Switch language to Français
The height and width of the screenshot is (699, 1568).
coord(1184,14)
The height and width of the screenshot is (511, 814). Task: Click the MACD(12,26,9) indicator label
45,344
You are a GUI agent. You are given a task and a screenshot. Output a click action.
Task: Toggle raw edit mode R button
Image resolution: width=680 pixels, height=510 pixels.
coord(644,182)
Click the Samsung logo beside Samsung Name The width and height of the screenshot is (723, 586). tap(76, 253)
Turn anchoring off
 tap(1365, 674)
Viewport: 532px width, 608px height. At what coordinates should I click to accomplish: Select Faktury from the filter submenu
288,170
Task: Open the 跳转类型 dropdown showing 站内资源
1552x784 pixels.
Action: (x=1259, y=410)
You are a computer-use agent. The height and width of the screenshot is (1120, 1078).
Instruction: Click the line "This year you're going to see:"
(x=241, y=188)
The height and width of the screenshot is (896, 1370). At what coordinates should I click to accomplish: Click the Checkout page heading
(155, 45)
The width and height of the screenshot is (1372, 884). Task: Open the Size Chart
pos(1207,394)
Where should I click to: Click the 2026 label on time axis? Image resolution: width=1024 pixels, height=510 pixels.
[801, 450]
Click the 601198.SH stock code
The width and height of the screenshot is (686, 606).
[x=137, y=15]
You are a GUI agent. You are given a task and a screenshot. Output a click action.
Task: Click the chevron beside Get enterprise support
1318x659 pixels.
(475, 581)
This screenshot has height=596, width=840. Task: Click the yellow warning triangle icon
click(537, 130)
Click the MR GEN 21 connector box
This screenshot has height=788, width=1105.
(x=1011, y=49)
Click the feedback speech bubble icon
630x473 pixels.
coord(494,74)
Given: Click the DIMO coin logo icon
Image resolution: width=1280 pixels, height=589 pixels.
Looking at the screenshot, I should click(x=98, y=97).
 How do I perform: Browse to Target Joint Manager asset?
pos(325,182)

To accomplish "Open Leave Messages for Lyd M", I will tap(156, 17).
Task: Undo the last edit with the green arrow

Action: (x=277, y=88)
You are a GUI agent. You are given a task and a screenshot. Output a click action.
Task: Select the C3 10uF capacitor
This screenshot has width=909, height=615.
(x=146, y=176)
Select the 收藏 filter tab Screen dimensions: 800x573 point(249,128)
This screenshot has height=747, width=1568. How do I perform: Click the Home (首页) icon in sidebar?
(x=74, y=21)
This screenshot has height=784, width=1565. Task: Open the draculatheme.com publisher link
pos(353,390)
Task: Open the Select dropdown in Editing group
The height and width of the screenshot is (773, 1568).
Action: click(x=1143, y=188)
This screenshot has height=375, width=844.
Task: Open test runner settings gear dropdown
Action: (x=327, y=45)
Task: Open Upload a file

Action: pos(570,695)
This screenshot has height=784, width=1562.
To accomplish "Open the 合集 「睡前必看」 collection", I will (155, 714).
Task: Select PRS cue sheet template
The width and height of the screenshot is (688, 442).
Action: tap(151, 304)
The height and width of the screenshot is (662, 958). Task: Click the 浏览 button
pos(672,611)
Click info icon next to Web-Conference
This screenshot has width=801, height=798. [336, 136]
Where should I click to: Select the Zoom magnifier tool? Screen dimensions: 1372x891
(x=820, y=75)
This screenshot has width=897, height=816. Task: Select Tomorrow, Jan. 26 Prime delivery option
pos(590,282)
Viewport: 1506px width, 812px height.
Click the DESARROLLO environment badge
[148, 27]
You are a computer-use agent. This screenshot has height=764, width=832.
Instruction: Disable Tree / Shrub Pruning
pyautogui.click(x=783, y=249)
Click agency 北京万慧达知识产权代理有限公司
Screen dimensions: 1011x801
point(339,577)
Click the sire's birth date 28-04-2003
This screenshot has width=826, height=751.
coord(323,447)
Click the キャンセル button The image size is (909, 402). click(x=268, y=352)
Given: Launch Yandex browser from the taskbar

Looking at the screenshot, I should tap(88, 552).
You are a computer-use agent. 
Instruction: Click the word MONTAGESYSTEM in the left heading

□ □ □ □ □

What is being asked:
Present every line of the listing above as a Markdown table with the columns Row and Line, leaving out blank lines.

Task answer:
| Row | Line |
|---|---|
| 1 | Switch language to Français |
| 2 | The height and width of the screenshot is (699, 1568). |
| 3 | coord(1184,14) |
| 4 | The height and width of the screenshot is (511, 814). Task: Click the MACD(12,26,9) indicator label |
| 5 | 45,344 |
| 6 | You are a GUI agent. You are given a task and a screenshot. Output a click action. |
| 7 | Task: Toggle raw edit mode R button |
| 8 | Image resolution: width=680 pixels, height=510 pixels. |
| 9 | coord(644,182) |
| 10 | Click the Samsung logo beside Samsung Name The width and height of the screenshot is (723, 586). tap(76, 253) |
| 11 | Turn anchoring off |
| 12 |  tap(1365, 674) |
| 13 | Viewport: 532px width, 608px height. At what coordinates should I click to accomplish: Select Faktury from the filter submenu |
| 14 | 288,170 |
| 15 | Task: Open the 跳转类型 dropdown showing 站内资源 |
| 16 | 1552x784 pixels. |
| 17 | Action: (x=1259, y=410) |
| 18 | You are a computer-use agent. The height and width of the screenshot is (1120, 1078). |
| 19 | Instruction: Click the line "This year you're going to see:" |
| 20 | (x=241, y=188) |
| 21 | The height and width of the screenshot is (896, 1370). At what coordinates should I click to accomplish: Click the Checkout page heading |
| 22 | (155, 45) |
| 23 | The width and height of the screenshot is (1372, 884). Task: Open the Size Chart |
| 24 | pos(1207,394) |
| 25 | Where should I click to: Click the 2026 label on time axis? Image resolution: width=1024 pixels, height=510 pixels. |
| 26 | [801, 450] |
| 27 | Click the 601198.SH stock code |
| 28 | The width and height of the screenshot is (686, 606). |
| 29 | [x=137, y=15] |
| 30 | You are a GUI agent. You are given a task and a screenshot. Output a click action. |
| 31 | Task: Click the chevron beside Get enterprise support |
| 32 | 1318x659 pixels. |
| 33 | (475, 581) |
| 34 | This screenshot has height=596, width=840. Task: Click the yellow warning triangle icon |
| 35 | click(537, 130) |
| 36 | Click the MR GEN 21 connector box |
| 37 | This screenshot has height=788, width=1105. |
| 38 | (x=1011, y=49) |
| 39 | Click the feedback speech bubble icon |
| 40 | 630x473 pixels. |
| 41 | coord(494,74) |
| 42 | Given: Click the DIMO coin logo icon |
| 43 | Image resolution: width=1280 pixels, height=589 pixels. |
| 44 | Looking at the screenshot, I should click(x=98, y=97). |
| 45 |  How do I perform: Browse to Target Joint Manager asset? |
| 46 | pos(325,182) |
| 47 | To accomplish "Open Leave Messages for Lyd M", I will tap(156, 17). |
| 48 | Task: Undo the last edit with the green arrow |
| 49 | Action: (x=277, y=88) |
| 50 | You are a GUI agent. You are given a task and a screenshot. Output a click action. |
| 51 | Task: Select the C3 10uF capacitor |
| 52 | This screenshot has width=909, height=615. |
| 53 | (x=146, y=176) |
| 54 | Select the 收藏 filter tab Screen dimensions: 800x573 point(249,128) |
| 55 | This screenshot has height=747, width=1568. How do I perform: Click the Home (首页) icon in sidebar? |
| 56 | (x=74, y=21) |
| 57 | This screenshot has height=784, width=1565. Task: Open the draculatheme.com publisher link |
| 58 | pos(353,390) |
| 59 | Task: Open the Select dropdown in Editing group |
| 60 | The height and width of the screenshot is (773, 1568). |
| 61 | Action: click(x=1143, y=188) |
| 62 | This screenshot has height=375, width=844. |
| 63 | Task: Open test runner settings gear dropdown |
| 64 | Action: (x=327, y=45) |
| 65 | Task: Open Upload a file |
| 66 | Action: pos(570,695) |
| 67 | This screenshot has height=784, width=1562. |
| 68 | To accomplish "Open the 合集 「睡前必看」 collection", I will (155, 714). |
| 69 | Task: Select PRS cue sheet template |
| 70 | The width and height of the screenshot is (688, 442). |
| 71 | Action: tap(151, 304) |
| 72 | The height and width of the screenshot is (662, 958). Task: Click the 浏览 button |
| 73 | pos(672,611) |
| 74 | Click info icon next to Web-Conference |
| 75 | This screenshot has width=801, height=798. [336, 136] |
| 76 | Where should I click to: Select the Zoom magnifier tool? Screen dimensions: 1372x891 |
| 77 | (x=820, y=75) |
| 78 | This screenshot has width=897, height=816. Task: Select Tomorrow, Jan. 26 Prime delivery option |
| 79 | pos(590,282) |
| 80 | Viewport: 1506px width, 812px height. |
| 81 | Click the DESARROLLO environment badge |
| 82 | [148, 27] |
| 83 | You are a computer-use agent. This screenshot has height=764, width=832. |
| 84 | Instruction: Disable Tree / Shrub Pruning |
| 85 | pyautogui.click(x=783, y=249) |
| 86 | Click agency 北京万慧达知识产权代理有限公司 |
| 87 | Screen dimensions: 1011x801 |
| 88 | point(339,577) |
| 89 | Click the sire's birth date 28-04-2003 |
| 90 | This screenshot has width=826, height=751. |
| 91 | coord(323,447) |
| 92 | Click the キャンセル button The image size is (909, 402). click(x=268, y=352) |
| 93 | Given: Launch Yandex browser from the taskbar |
| 94 | Looking at the screenshot, I should tap(88, 552). |
| 95 | You are a computer-use agent.  |
| 96 | Instruction: Click the word MONTAGESYSTEM in the left heading |